Speaker says cities can be more friendly for cyclists, walkers
Charles Oliver firstname.lastname@example.org The Dalton Daily Citizen Wed Feb 02, 2011, 09:04 AM EST
Streets are the largest, most important public spaces in any city, says Gil Peñalosa, and what you design them for is what you will get.
If they are designed for cars, you’ll get streets filled with cars, and if they are designed for people, you’ll get people.
Peñalosa, executive director of 8-80 Cities, a Canadian group that promotes walking and bicycling and advocates trails and greenways for walkers and cyclists, spoke to about a dozen people Tuesday night at Dalton City Hall. He showed how cities from Colombia to Canada to Denmark to Mexico have redesigned their cities to make them more friendly to bicyclists and walkers and in the process made them more livable as well.
“Dalton isn’t Copenhagen. No one says that it is. Every city is unique. Every city faces its own different challenges. The goal isn’t to cut and paste what has worked somewhere else. The idea is to adapt and innovate,” he said. “We need to benchmark ourselves against the best.”
Peñalosa said the key to increasing bicycling and walking is to create the right infrastructure.
“We need to create networks,” he said.
In particular, Peñalosa said cities need to separate walkers and bicyclists from vehicles to make them safer. Cities that have created dedicated walking and bicycling paths have seen walking and cycling soar.
Other steps cities can take to make cycling more safe include distinctly marking crosswalks different colors than the rest of the street and putting stop signs at the exits of commercial developments.

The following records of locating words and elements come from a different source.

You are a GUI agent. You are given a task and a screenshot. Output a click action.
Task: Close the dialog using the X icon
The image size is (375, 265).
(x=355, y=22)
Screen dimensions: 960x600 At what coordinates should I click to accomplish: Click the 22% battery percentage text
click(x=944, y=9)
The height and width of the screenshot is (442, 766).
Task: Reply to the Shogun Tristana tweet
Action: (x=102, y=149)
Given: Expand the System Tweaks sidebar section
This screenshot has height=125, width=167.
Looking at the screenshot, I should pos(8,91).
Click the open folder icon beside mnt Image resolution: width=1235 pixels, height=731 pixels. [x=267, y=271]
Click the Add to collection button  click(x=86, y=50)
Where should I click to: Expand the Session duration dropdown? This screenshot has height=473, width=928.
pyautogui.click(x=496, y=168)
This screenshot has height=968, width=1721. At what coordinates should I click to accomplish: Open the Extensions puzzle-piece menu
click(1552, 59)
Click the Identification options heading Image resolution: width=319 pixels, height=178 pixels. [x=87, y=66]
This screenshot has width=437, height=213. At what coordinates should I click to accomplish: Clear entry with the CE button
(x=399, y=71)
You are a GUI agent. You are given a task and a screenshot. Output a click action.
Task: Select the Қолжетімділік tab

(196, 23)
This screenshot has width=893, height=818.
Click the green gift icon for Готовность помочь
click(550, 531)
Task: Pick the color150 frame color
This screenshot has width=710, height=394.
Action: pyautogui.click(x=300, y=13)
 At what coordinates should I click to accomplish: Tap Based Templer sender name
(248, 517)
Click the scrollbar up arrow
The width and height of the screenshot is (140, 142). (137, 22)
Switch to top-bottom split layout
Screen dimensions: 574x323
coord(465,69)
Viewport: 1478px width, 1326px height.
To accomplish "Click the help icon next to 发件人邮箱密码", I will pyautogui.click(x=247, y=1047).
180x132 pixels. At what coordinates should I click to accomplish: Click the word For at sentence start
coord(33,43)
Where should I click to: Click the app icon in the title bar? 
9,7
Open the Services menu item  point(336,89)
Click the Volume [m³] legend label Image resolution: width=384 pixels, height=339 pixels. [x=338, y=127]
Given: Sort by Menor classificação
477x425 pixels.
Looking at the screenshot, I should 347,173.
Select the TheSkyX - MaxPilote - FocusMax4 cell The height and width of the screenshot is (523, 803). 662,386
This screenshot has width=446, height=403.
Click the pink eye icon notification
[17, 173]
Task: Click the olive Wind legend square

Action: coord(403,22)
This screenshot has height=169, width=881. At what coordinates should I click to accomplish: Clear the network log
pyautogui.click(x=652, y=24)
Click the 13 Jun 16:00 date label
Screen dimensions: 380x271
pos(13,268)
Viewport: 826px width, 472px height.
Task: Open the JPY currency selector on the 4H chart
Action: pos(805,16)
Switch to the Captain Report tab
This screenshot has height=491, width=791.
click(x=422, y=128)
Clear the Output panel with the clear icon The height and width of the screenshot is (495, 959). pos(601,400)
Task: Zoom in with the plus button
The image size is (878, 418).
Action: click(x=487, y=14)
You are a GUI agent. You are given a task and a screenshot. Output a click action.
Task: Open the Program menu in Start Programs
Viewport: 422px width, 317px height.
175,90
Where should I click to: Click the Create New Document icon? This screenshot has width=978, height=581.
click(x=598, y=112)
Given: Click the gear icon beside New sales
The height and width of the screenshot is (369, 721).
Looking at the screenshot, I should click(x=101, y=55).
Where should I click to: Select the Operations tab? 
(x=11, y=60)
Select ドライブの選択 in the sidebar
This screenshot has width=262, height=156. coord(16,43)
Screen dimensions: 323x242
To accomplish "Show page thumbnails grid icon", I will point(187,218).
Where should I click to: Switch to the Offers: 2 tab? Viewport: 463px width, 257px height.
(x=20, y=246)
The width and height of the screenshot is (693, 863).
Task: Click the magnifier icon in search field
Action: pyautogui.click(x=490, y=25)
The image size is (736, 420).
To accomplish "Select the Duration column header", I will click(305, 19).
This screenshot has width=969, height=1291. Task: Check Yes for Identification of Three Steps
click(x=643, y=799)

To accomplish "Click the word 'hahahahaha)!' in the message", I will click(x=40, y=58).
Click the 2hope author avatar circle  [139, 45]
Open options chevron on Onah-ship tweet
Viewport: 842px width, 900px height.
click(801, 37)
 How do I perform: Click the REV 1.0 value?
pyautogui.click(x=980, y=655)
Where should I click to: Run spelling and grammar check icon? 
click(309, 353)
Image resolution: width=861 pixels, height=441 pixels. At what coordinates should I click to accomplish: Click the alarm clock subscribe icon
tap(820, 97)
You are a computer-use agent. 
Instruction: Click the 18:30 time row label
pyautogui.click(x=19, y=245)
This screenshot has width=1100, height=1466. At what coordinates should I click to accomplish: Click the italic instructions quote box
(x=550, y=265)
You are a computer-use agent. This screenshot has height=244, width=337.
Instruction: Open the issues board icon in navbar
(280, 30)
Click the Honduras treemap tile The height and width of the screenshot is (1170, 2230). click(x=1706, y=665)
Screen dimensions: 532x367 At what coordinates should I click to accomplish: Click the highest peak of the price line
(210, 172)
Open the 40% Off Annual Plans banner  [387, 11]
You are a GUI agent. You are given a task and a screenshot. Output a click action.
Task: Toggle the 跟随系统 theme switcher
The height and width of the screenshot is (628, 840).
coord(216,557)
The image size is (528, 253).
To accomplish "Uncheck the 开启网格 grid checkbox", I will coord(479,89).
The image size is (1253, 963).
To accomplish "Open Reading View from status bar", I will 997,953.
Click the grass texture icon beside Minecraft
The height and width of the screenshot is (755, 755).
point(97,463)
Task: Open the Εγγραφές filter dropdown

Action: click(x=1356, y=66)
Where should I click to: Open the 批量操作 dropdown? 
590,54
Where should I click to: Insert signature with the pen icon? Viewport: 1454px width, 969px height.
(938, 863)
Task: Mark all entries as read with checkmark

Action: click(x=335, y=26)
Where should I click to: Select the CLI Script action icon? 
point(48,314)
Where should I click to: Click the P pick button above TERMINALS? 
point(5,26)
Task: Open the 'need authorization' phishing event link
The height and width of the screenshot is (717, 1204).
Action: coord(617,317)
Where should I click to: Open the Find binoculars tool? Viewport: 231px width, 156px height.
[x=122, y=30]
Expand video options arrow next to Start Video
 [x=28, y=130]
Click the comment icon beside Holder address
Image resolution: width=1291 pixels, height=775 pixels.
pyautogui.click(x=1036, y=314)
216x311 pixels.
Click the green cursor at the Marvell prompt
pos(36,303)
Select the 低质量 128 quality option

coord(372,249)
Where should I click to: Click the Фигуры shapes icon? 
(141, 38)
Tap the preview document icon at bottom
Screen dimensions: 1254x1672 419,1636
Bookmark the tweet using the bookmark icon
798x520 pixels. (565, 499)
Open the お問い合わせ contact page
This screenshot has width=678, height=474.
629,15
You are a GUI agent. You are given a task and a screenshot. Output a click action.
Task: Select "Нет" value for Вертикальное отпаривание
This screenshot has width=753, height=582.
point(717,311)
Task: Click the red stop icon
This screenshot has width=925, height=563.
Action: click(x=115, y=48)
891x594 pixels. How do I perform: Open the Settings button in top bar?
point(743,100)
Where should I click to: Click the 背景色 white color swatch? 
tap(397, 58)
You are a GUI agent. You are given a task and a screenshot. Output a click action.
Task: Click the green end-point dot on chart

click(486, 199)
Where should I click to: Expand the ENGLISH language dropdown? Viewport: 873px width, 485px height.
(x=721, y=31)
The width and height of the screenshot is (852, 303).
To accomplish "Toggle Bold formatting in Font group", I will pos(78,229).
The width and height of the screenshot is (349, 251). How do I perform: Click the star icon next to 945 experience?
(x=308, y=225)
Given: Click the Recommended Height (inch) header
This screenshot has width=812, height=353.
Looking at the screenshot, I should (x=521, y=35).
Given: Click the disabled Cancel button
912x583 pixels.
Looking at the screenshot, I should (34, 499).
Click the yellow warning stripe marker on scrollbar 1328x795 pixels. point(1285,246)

Peñalosa said that when thinking about a city people need to imagine a small child that is very dear to them and an elderly person who is close to them.
“You need to ask would I like this child or that elderly person to go to that park or walk that street,” he said.
That’s the origin of the name of the group he heads, which is aimed at making cities safe and comfortable for those from ages 8 to 80.
“We need to stop designing cities as if everyone is 30,” Peñalosa said.
Dalton Public Schools Superintendent Jim Hawkins noted that school system has already begun to encourage more students to walk to school since it had to reduce bus service because of budget cutbacks.
“That was done for economic reasons, but we think we can get other benefits out of it, including helping our students become more active and more healthy,” Hawkins said.
City Administrator Ty Ross, who helped arrange Peñalosa’s talk, said he hopes it will galvanize support for more biking and walking here. He noted the city has already developed plans for greenway trails to link much of the city.
“What happens next is up to the people,” he said.